Говоря о так называемых «психозах старых дев», психиатр Э. Крепелин четко выделяет как одну из причин относительную социальную изоляцию. «В прежнее время, — пишет он, — до наступления возможности проявления своих сил в разносторонних профессиях, незамужняя пожилая девушка вытеснялась из области плодотворной деятельности и обрекалась в самых неблагоприятных случаях, как это и теперь нередко бывает, на жалкое существование, преисполненное мелочей, материальной нужды в узком кругу таких же старых дев, ограниченном горизонтом провинциального городка. Давно известен проистекающий отсюда педантичный, кислый, жеманный, ханжеский характер... Нормальные эротические потребности души проявляются затем у добропорядочных лиц этого круга в склонности к профессиональному сватовству в кругу родных и знакомых, у менее же добродушных, наоборот, — в склонности к злостному разнюхиванию и сплетням, касающимся сексуальной репутации других лиц» (89, с. 214). В самом тесном родстве с этими психическими особенностями Э. Кречмер видит и пристрастие стареющих девушек к канарейкам, кошкам и собачкам.

Для клинической картины «психозов старых дев» по Э. Кречмеру характерны: «... агрессивные настойчивые жалобы на мнимые ухаживания, принудительно-невротические или сенситивно-параноические идеи на почве эротических сомнений или конфликты с неугасаемым половым влечением, или же своеобразно тихие, кататимные формы любовного бреда, где в течение долгих лет с уверенностью ожидается, например, давно исчезнувший возлюбленный юности, или какой-нибудь издали обожаемый человек, ставший поздно предметом любви» (90, с. 215).

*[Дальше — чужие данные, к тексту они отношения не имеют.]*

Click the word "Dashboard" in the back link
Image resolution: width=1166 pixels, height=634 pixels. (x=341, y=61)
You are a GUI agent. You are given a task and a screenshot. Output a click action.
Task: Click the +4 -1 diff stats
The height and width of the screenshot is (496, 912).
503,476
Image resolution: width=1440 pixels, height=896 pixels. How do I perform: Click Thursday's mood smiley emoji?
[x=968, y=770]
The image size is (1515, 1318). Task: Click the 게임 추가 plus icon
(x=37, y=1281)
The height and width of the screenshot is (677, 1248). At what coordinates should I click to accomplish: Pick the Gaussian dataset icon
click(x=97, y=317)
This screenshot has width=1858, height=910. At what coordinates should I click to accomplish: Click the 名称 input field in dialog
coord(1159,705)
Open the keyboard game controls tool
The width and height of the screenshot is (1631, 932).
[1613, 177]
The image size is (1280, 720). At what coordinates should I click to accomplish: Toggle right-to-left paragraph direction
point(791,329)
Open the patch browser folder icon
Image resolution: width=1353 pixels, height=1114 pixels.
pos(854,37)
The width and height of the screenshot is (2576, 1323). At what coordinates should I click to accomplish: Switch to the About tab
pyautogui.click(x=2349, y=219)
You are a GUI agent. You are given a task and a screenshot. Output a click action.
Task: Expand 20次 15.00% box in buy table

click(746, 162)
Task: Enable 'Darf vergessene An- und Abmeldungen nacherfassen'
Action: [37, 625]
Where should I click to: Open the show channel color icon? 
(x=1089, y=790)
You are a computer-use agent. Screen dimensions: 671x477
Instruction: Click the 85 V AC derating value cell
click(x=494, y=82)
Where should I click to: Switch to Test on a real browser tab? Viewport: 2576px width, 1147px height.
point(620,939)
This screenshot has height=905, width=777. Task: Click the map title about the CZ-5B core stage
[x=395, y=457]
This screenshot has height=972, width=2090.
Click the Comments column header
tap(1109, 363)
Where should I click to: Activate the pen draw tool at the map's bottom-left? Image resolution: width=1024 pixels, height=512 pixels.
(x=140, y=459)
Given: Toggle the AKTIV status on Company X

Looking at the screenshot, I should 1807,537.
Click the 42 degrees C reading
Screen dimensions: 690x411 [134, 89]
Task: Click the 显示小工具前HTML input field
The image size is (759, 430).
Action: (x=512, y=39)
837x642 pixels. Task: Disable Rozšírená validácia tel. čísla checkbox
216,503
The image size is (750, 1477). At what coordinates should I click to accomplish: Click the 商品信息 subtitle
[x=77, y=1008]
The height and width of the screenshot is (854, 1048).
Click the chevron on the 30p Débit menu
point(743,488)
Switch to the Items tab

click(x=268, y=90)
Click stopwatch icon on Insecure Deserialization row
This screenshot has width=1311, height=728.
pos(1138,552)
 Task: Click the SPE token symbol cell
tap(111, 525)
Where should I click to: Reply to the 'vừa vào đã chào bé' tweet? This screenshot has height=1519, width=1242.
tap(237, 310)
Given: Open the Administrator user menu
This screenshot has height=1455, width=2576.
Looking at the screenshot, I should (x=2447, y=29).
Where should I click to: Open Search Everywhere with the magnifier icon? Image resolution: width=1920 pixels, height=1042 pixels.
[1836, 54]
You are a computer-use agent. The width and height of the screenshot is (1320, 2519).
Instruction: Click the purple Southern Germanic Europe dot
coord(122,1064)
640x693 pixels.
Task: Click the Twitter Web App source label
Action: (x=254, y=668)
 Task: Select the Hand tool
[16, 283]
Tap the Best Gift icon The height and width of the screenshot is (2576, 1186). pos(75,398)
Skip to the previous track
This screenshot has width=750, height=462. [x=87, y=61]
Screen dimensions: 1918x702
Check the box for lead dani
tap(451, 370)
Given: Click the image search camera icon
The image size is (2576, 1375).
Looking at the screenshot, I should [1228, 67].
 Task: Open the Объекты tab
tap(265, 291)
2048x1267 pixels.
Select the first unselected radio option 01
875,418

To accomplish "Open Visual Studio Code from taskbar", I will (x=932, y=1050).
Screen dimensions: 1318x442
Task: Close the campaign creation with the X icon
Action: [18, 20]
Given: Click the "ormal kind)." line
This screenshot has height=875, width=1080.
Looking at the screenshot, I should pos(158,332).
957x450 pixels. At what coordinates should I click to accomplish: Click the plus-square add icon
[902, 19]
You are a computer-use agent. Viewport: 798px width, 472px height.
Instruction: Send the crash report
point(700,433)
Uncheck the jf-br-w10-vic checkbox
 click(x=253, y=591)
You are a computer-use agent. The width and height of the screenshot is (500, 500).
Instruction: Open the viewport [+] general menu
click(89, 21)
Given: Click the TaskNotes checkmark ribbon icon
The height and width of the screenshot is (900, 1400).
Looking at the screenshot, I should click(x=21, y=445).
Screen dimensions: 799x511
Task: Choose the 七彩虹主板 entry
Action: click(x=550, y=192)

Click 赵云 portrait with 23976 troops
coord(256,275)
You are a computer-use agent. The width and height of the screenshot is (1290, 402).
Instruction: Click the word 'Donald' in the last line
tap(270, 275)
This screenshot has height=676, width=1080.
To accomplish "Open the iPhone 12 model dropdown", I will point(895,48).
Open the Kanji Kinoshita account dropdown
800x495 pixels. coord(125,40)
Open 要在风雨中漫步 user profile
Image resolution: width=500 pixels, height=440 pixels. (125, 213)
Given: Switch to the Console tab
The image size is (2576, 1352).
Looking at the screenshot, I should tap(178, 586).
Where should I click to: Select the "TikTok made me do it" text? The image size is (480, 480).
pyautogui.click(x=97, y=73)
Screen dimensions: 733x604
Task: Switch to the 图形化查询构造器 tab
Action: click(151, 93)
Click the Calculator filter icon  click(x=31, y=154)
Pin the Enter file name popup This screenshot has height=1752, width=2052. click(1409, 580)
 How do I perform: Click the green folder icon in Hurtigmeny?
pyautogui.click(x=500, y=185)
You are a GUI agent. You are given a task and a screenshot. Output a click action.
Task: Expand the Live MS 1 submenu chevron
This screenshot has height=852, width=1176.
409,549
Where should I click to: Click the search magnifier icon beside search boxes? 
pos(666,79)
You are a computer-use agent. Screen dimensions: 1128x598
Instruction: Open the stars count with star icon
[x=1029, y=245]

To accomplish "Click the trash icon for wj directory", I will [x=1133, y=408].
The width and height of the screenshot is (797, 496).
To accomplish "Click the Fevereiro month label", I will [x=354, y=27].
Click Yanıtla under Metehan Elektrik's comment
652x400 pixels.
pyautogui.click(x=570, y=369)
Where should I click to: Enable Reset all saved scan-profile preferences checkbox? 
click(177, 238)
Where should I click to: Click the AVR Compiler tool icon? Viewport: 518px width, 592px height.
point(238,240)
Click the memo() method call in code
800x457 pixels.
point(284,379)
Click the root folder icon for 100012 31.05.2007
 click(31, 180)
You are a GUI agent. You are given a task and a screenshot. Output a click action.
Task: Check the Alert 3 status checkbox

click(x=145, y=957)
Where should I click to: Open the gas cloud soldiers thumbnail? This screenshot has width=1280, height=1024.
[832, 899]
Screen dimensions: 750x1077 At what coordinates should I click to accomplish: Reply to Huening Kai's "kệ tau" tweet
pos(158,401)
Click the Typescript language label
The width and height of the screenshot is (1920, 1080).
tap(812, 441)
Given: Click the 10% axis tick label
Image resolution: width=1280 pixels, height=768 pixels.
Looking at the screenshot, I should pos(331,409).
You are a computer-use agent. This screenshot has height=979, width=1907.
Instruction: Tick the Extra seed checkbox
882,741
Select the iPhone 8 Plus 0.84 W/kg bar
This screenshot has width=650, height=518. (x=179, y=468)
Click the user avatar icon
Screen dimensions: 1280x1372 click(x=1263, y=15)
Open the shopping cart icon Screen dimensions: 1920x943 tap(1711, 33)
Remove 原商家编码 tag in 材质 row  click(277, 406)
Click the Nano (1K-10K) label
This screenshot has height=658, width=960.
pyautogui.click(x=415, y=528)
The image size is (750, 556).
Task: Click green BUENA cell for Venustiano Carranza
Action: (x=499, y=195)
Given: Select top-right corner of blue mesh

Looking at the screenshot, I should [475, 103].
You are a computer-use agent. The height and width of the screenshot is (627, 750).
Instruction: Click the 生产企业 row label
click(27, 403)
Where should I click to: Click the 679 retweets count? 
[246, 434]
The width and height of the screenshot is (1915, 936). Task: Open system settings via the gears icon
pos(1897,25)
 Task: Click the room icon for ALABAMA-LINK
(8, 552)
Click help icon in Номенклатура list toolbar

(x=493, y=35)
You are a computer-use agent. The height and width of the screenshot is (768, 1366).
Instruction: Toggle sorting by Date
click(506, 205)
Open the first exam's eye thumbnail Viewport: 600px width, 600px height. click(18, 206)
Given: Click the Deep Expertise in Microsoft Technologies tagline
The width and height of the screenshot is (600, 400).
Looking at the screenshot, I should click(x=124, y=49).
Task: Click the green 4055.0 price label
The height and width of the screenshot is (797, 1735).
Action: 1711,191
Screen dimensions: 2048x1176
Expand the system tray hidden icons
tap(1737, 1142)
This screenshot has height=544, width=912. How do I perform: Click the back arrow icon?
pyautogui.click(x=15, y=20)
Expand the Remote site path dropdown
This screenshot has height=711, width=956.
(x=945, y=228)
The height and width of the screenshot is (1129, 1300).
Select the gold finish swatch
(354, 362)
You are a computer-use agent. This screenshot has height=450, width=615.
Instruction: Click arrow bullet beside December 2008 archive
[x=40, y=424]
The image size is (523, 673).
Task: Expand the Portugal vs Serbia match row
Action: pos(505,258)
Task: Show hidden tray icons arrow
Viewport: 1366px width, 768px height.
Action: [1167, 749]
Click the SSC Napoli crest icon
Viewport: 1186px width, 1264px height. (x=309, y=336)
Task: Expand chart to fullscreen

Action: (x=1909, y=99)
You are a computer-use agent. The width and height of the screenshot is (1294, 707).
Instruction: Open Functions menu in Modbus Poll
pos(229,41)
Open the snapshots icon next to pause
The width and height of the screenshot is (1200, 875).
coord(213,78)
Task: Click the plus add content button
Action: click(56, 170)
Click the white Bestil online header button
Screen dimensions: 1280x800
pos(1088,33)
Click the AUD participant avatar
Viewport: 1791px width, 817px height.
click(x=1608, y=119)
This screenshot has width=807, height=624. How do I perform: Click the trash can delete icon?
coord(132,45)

Вот один из примеров, приводимых Э. Кречмером. Старой деве 36 лет стало казаться, что за ней следят, делают какие-то особые знаки, намекают на что-то неопределенное. Через две недели развился выраженный бред преследования, относящийся к ее девичьей чести. Она убеждена, что ее преследует какой-то мужчина, который стремится с целью изнасилования завлечь ее в гостиницу. Будучи одна в комнате, она стала слышать голос незнакомого мужчины, которого считает обольстителем. Стала прятаться от него в различных местах.

Из приведенных в этом разделе литературных материалов отчетливо прослеживается влияние, хотя и относительной, социальной изоляции на развитие психотических реакций. Анализ этих примеров позволяет также заключить, что социальная изоляция, по всей вероятности, является существенным, но не единственным психогенным фактором. Описанные выше психозы развивались у людей, имеющих конституциональную психическую лабильность, а также у тех лиц, которые не смогли компенсировать социальную изоляцию в среде с чуждым языком, хорошими семейными условиями и удовлетворяющей их профессиональной деятельностью. В генезе так называемых «психозов старых дев» наряду с биологическими факторами определенную роль играет относительная социальная изоляция.